Groupe Eurotunnel SA (GET SA), la nouvelle entité destinée à remplacer les sociétés française et britannique qui gèrent le tunnel, a déposé vendredi à l'Autorité des marchés financiers (AMF) un projet d'offre publique d'échange d'actions (OPE), comme prévu par le "plan de sauvegarde", annoncé par la direction le 26 octobre, puis avalisé par la justice en janvier.

Chaque actionnaire pourra ainsi échanger une action contre une action GET SA ainsi qu'un bon de souscription d'action (BSA).

Le plan de restructuration prévoit de réduire de 54% la dette du groupe, pour la faire revenir de plus de 9 à 4,16 milliards d'euros. Mais les éventuels futurs bénéfices seront dilués dans un nombre plus élevé d'actions, car il sera émis pour environ 1,9 milliard d'euros d'obligations remboursables en actions.

Ce montant, très supérieur à la capitalisation boursière actuelle d'Eurotunnel (1,04 milliard d'euros) permet de "mesurer la dilution future des bénéfices", explique un analyste parisien.

Le groupe table sur un bénéfice opérationnel courant de 241,1 millions en 2007 (contre 326 millions en 2006) puis sur une légère progression, à 246 millions d'euros en 2008 et 265,6 millions en 2009.

En 2006, Eurotunnel a cependant affiché une perte nette de 204 millions d'euros, en raison de frais financiers considérables.

Le groupe reste minoritaire face aux ferries sur le marché transmanche, avec 36% pour les camions, 43,5% pour les voitures et 38,9% pour les autocars, mais le succès commercial d'Eurostar (70% du marché contre 30% à l'avion) a contribué à faire progresser son chiffre d'affaires 2006 de 5% à 830 millions d'euros.
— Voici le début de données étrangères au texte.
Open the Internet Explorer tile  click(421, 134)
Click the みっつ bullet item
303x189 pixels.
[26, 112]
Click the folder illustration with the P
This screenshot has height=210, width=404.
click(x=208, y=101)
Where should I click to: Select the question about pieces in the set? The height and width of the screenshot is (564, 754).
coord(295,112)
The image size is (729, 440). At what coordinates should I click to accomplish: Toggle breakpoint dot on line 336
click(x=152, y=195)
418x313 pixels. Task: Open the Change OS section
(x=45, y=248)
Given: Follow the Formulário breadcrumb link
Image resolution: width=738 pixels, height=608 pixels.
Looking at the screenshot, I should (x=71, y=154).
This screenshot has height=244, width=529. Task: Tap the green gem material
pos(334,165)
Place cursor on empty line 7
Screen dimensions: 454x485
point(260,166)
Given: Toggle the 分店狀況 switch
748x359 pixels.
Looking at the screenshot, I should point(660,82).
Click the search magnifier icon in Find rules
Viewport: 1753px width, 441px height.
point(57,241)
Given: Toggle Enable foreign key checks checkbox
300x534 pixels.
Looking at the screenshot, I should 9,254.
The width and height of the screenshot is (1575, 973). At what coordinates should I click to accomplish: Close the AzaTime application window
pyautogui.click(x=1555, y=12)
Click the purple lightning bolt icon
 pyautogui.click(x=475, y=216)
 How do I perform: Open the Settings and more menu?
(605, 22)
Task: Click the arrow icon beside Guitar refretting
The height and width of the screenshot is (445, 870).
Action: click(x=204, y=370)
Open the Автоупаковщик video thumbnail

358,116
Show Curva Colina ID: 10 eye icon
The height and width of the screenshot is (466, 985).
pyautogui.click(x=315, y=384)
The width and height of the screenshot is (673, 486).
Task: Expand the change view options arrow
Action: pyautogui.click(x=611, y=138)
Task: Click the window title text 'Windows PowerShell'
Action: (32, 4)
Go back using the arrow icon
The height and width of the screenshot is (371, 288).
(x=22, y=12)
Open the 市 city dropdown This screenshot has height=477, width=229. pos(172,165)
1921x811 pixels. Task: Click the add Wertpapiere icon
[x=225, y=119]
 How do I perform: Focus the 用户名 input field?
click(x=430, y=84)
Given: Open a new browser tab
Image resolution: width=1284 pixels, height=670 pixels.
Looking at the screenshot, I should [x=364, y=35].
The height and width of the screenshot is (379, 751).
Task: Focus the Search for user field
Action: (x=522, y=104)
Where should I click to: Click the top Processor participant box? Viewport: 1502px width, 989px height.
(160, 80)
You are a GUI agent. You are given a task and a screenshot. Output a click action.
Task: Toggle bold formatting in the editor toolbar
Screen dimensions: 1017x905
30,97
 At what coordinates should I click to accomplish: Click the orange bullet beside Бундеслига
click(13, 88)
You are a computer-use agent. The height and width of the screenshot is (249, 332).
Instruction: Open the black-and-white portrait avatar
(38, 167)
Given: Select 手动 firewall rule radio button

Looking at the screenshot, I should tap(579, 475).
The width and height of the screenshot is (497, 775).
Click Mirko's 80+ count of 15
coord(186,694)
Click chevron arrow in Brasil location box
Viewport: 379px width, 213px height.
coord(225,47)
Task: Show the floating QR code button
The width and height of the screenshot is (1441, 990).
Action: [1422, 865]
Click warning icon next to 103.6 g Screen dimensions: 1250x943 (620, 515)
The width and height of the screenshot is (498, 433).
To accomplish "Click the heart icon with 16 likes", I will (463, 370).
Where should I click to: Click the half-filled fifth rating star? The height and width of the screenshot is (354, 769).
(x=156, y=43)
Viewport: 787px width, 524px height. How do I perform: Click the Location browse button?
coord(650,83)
"Eurotunnel affiche une marge bénéficiaire opérationnelle de 59% du chiffre d'affaires et des ventes en progression de 5%, il n'y a pas beaucoup de sociétés qui peuvent en dire autant", souligne l'analyste.

"Sur le segment Eurostar, c'est Eurotunnel qui a la meilleure offre. Le nombre de passagers a augmenté de un million lorsqu'on a réduit la durée du trajet Paris-Londres de 20 minutes et peut en gagner un autre million lorsque la durée sera à nouveau réduite de 20 minutes en novembre", estime l'analyste.